11:02 - Pas d'immunité pour Rima Hassan
Pour l'ancien ambassadeur Éric Danon, interrogé par franceinfo, il n'y a aucune raison pour que Rima Hassan bénéficie d'une protection particulière puisqu'elle "n'agit pas dans le cadre de son mandat parlementaire". Le diplomate considère par ailleurs que les activistes qui ont été interpellés ont monté une "opération de communication" et qu'ils ont souhaité "faire un peu plus le buzz" avec leur navire.
10:42 - "À partir du moment où la personne dit : 'je refuse de partir', elle va en prison"
L'ancien ambassadeur de France en Israël Éric Danon vient de s'exprimer sur franceinfo et pour lui, les choses sont très claires concernant Rima Hassan et les autres activistes français qui ont refusé de signer les documents d'expulsion : ""Si la personne ne veut pas partir, elle ne part pas", a-t-il dit, ajoutant : ""À partir du moment où la personne dit : 'je refuse de partir', elle va en prison". Selon lui, "il y a deux lignes à remplir pour dire qu'on accepte de partir. Même si ce papier n'est pas signé, la personne ne part pas et donc elle va en prison assez rapidement dans l'attente d'une instruction".
10:20 - Rima Hassan "restera en prison"
Selon le média i24News, les autorités israéliennes ont acté du sort de Rima Hassan : "elle restera en détention au centre pénitentiaire de Giv'on, dans le centre du pays, pour une durée de 96 heures, après quoi elle sera expulsée de force", écrit le journal en ligne, spécialisé sur l'actualité d'Israël.
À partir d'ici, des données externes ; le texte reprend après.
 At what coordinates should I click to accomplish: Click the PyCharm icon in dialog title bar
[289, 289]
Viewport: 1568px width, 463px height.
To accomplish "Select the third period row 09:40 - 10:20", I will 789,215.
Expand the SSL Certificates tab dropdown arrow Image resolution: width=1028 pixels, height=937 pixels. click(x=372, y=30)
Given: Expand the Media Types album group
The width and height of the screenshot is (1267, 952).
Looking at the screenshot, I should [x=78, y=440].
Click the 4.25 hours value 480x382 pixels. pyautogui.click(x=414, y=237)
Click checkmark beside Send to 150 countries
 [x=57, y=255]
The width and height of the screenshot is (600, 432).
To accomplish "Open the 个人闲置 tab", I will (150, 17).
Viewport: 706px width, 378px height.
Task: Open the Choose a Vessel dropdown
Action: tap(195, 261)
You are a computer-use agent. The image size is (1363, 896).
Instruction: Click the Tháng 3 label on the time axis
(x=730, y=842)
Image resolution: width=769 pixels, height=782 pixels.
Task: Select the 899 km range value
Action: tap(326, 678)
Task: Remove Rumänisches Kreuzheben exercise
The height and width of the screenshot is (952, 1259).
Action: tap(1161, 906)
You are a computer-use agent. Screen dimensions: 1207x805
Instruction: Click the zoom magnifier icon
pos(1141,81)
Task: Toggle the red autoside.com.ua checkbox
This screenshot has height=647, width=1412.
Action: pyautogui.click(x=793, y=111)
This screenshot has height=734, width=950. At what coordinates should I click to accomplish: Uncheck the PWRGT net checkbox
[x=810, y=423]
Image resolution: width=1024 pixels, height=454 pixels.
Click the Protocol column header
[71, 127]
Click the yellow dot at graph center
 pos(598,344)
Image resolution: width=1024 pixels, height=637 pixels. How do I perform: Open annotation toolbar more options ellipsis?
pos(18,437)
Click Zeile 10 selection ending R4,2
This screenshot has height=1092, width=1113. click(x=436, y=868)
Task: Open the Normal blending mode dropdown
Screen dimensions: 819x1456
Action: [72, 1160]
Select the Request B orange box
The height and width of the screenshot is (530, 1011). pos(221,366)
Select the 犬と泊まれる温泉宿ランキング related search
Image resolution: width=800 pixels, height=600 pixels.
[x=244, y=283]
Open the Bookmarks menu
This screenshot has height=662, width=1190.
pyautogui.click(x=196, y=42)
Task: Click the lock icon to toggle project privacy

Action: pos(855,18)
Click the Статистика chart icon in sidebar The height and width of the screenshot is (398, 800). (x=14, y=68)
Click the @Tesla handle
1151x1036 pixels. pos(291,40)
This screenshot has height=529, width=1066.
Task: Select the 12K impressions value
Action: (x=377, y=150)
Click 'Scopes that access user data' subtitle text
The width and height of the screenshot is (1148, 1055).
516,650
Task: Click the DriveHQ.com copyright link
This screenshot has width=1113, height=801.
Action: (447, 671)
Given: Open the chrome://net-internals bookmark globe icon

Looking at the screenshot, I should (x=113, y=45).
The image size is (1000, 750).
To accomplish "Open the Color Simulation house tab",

09:12 - Rima Hassan et quatre autres Français ont refusé d'être expulsés d'Israël
Six Français qui se trouvaient à bord du voilier humanitaire Madleen ont été interpellés par les autorités israéliennes. Parmi eux, un seul a accepté d'être renvoyé en France a fait savoir le ministre des Affaires étrangères, Jean-Noël Barrot, ce mardi 10 juin. "Un de nos compatriotes a choisi de signer le formulaire israélien acceptant son expulsion accompagnée sans attendre la décision de justice. Il devrait regagner la France dès aujourd’hui". En ce qui concerne les cinq autres personnes, parmi lesquelles se trouve l'eurodéputé insoumise franco-palestinienne Rima Hassa, ils vont être conduit devant la justice israélienne pour un "processus d’expulsion forcée" et "leur éventuelle expulsion aura lieu après décision du juge israélien dans les prochains jours", a précisé le ministre dans son communiqué.